Format the entries from the one containing "#クラフトビール・ビール (307, 240)" through the one containing "OK (366, 1306)", both included, as a Markdown table with the columns No. and Entry, leaving out blank lines.

(Entries for locating words and elements)
────────

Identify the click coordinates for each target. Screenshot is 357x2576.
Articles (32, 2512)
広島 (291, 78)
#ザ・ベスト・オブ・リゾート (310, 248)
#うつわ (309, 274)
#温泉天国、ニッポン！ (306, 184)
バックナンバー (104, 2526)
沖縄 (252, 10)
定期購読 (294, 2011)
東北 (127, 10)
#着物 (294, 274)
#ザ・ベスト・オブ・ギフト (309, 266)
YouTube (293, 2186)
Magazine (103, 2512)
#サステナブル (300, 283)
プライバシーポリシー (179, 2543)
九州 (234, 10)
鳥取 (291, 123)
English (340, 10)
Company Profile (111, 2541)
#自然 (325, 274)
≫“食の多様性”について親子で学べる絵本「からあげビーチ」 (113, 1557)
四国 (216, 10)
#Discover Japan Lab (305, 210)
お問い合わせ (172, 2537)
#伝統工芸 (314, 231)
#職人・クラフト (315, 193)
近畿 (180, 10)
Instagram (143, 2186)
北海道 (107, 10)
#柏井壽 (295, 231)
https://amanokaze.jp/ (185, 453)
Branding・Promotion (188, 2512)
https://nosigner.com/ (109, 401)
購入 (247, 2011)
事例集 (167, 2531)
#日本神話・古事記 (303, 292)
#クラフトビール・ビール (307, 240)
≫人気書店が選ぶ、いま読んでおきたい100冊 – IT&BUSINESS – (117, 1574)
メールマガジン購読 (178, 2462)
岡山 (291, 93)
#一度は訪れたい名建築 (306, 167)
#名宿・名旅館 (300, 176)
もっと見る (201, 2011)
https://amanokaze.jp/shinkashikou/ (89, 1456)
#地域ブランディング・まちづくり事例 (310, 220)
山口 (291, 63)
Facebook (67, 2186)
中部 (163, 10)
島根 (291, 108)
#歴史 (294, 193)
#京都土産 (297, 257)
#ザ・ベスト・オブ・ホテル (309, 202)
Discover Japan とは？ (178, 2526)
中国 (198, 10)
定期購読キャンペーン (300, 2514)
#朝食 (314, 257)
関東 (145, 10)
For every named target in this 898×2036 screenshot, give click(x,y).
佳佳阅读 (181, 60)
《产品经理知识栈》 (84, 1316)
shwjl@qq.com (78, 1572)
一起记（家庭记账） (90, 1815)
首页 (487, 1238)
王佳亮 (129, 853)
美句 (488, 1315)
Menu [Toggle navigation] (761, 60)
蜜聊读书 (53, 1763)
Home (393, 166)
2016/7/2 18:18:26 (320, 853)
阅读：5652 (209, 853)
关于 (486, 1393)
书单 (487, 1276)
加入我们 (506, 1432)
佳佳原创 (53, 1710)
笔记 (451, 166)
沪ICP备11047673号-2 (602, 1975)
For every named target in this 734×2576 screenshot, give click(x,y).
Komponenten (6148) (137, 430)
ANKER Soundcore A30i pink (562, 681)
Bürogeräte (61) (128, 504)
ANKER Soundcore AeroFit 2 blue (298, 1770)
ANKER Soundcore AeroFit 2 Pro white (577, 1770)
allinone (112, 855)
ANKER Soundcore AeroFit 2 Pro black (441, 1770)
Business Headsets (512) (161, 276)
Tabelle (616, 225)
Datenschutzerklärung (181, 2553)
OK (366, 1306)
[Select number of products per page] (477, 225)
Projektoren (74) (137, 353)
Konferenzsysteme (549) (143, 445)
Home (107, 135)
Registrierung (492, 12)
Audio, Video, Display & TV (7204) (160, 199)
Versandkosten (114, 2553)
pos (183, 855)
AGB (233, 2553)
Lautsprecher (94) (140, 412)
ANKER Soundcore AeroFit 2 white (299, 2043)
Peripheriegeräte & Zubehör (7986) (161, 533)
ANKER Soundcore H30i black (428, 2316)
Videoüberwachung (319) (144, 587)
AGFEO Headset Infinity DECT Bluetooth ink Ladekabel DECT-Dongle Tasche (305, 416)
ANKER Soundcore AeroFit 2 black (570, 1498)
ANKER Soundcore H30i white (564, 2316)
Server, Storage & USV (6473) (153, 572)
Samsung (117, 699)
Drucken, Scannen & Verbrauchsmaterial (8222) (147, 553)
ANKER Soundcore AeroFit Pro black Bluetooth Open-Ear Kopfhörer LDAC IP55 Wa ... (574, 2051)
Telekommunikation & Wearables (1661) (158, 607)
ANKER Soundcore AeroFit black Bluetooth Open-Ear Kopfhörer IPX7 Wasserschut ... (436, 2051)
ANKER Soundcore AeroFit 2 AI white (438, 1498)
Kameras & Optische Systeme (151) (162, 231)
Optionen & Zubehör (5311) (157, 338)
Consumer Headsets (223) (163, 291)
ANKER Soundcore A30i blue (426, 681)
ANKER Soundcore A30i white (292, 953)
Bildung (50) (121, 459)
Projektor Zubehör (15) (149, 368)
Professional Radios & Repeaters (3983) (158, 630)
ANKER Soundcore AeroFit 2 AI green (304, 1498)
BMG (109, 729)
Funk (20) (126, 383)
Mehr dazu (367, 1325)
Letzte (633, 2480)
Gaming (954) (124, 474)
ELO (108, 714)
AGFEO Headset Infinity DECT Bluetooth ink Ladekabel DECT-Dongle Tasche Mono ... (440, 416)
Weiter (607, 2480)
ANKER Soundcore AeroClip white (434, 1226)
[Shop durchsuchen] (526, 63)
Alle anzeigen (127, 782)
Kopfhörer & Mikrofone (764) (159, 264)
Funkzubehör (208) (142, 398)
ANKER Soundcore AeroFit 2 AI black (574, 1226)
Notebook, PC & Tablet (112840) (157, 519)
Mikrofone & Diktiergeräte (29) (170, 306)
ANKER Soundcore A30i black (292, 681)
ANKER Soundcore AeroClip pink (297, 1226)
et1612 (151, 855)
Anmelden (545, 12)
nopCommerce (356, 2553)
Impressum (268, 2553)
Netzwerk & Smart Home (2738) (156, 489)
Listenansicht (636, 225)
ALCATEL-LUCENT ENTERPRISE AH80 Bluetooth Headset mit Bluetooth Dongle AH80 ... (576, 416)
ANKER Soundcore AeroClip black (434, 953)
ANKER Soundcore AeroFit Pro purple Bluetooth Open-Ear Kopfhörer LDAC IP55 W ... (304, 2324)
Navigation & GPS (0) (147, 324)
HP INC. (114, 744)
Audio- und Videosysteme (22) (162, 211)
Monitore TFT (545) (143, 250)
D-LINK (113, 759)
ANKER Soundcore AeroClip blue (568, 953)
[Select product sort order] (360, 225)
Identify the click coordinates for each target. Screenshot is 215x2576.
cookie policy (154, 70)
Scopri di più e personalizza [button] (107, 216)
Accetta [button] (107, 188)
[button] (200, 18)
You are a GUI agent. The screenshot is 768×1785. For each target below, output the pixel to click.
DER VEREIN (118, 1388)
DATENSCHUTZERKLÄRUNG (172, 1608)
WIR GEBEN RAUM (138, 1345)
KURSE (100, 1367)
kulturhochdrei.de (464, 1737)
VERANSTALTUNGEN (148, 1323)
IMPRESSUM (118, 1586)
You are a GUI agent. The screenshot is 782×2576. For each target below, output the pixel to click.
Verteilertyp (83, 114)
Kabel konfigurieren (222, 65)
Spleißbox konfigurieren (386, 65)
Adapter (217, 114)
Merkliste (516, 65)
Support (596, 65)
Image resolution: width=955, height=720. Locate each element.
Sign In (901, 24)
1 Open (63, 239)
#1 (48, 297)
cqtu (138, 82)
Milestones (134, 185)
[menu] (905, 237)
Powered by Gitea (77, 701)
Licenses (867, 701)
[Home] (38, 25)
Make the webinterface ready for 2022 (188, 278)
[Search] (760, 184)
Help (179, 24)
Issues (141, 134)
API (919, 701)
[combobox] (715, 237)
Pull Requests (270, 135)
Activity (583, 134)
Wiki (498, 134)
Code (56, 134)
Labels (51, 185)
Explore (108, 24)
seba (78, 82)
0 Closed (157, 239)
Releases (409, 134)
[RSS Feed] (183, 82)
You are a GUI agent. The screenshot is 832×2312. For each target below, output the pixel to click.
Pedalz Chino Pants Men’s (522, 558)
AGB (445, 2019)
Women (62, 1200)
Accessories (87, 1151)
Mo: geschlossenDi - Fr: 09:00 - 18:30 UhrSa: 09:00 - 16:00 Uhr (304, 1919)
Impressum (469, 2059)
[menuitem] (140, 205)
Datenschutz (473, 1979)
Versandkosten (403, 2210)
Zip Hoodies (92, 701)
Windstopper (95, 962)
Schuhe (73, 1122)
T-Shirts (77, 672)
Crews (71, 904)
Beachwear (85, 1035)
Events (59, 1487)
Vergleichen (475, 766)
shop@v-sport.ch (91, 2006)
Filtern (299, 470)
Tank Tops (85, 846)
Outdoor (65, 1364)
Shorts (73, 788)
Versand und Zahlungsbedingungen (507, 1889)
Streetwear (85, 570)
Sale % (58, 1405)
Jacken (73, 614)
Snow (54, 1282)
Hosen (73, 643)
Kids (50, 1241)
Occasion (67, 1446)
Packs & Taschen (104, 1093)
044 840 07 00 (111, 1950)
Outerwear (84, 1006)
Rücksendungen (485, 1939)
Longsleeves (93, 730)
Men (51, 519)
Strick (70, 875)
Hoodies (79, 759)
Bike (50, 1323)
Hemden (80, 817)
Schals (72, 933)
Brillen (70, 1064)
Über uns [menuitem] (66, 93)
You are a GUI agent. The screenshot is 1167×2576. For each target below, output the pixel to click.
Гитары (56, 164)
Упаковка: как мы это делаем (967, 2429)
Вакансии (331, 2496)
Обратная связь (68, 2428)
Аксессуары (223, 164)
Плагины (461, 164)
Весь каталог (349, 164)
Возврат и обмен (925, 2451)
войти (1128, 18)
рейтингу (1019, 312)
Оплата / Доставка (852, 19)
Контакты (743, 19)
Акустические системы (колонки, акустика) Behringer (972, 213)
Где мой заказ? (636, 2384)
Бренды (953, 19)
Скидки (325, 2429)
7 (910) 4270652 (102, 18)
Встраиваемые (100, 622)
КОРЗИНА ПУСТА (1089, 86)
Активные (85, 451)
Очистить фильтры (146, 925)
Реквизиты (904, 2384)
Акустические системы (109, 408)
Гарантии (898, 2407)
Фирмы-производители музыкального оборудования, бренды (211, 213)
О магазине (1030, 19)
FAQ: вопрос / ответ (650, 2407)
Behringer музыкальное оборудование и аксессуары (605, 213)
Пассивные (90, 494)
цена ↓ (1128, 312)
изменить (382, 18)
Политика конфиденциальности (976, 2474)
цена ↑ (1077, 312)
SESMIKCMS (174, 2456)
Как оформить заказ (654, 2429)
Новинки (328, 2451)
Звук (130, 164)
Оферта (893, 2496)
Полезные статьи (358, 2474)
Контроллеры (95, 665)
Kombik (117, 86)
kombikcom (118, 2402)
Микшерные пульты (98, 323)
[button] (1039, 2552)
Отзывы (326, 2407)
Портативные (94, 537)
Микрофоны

────────

• Final result:
| No. | Entry |
|---|---|
| 1 | #クラフトビール・ビール (307, 240) |
| 2 | ≫人気書店が選ぶ、いま読んでおきたい100冊 – IT&BUSINESS – (117, 1574) |
| 3 | メールマガジン購読 (178, 2462) |
| 4 | 岡山 (291, 93) |
| 5 | #一度は訪れたい名建築 (306, 167) |
| 6 | #名宿・名旅館 (300, 176) |
| 7 | もっと見る (201, 2011) |
| 8 | https://amanokaze.jp/shinkashikou/ (89, 1456) |
| 9 | #地域ブランディング・まちづくり事例 (310, 220) |
| 10 | 山口 (291, 63) |
| 11 | Facebook (67, 2186) |
| 12 | 中部 (163, 10) |
| 13 | 島根 (291, 108) |
| 14 | #歴史 (294, 193) |
| 15 | #京都土産 (297, 257) |
| 16 | #ザ・ベスト・オブ・ホテル (309, 202) |
| 17 | Discover Japan とは？ (178, 2526) |
| 18 | 中国 (198, 10) |
| 19 | 定期購読キャンペーン (300, 2514) |
| 20 | #朝食 (314, 257) |
| 21 | 関東 (145, 10) |
| 22 | For every named target in this 898×2036 screenshot, give click(x,y). |
| 23 | 佳佳阅读 (181, 60) |
| 24 | 《产品经理知识栈》 (84, 1316) |
| 25 | shwjl@qq.com (78, 1572) |
| 26 | 一起记（家庭记账） (90, 1815) |
| 27 | 首页 (487, 1238) |
| 28 | 王佳亮 (129, 853) |
| 29 | 美句 (488, 1315) |
| 30 | Menu [Toggle navigation] (761, 60) |
| 31 | 蜜聊读书 (53, 1763) |
| 32 | Home (393, 166) |
| 33 | 2016/7/2 18:18:26 (320, 853) |
| 34 | 阅读：5652 (209, 853) |
| 35 | 关于 (486, 1393) |
| 36 | 书单 (487, 1276) |
| 37 | 加入我们 (506, 1432) |
| 38 | 佳佳原创 (53, 1710) |
| 39 | 笔记 (451, 166) |
| 40 | 沪ICP备11047673号-2 (602, 1975) |
| 41 | For every named target in this 734×2576 screenshot, give click(x,y). |
| 42 | Komponenten (6148) (137, 430) |
| 43 | ANKER Soundcore A30i pink (562, 681) |
| 44 | Bürogeräte (61) (128, 504) |
| 45 | ANKER Soundcore AeroFit 2 blue (298, 1770) |
| 46 | ANKER Soundcore AeroFit 2 Pro white (577, 1770) |
| 47 | allinone (112, 855) |
| 48 | ANKER Soundcore AeroFit 2 Pro black (441, 1770) |
| 49 | Business Headsets (512) (161, 276) |
| 50 | Tabelle (616, 225) |
| 51 | Datenschutzerklärung (181, 2553) |
| 52 | OK (366, 1306) |